We now have the science to know that coastal environments, such as coastal wetlands, are immensely important in the endeavour to create more resilient coasts with reduced flood and erosion risk, increased capture carbon, enhanced biodiversity, mental health and physical wellbeing, as well as commercial opportunities, particularly for agriculture and fisheries.
This talk will review, by way of a very personal research ‘story’, where we are in terms of our knowledge of flood and coastal erosion protection provided by coastal wetlands, what challenges we face in applying this knowledge, and how we might start to address those challenges. Anyone interested in achieving more sustainable and multifunctional coastal protection / risk reduction solutions should find this talk of interest.

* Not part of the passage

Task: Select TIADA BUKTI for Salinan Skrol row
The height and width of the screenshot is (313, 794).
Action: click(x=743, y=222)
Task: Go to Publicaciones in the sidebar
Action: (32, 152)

Dr Kelly Elschot (Wageningen University & Research) – focus on the Wadden Sea saltmarshes. Dr Elschot is an ecologist working on long-term development of saltmarshes, ecosystem functioning, carbon capture and nature-based solutions in the Wadden Sea and the southwestern sea arms.
Salt marshes in the Wadden Sea – past, present and future
Future enhanced sea-level rise poses an important risk for the Wadden Sea salt marshes and they need to accumulate enough sediment to keep up. However, not all marshes and marsh zones accrete similarly. In this presentation, we will discuss different marshes and what factors control local marsh accretion rates. To include a glimpse to the future, we will use a back-barrier marsh in the Netherlands with soil subsidence to mimic future accelerated sea-level rise and determine its impact on vegetation and marsh elevation.
Prof. Piet Hoekstra (Utrecht University, Wadden Academy) works on systems understanding of biomorphodynamics and society in tidal systems in the Wadden Sea and the tropics. He will reflect on both talks and invite discussion.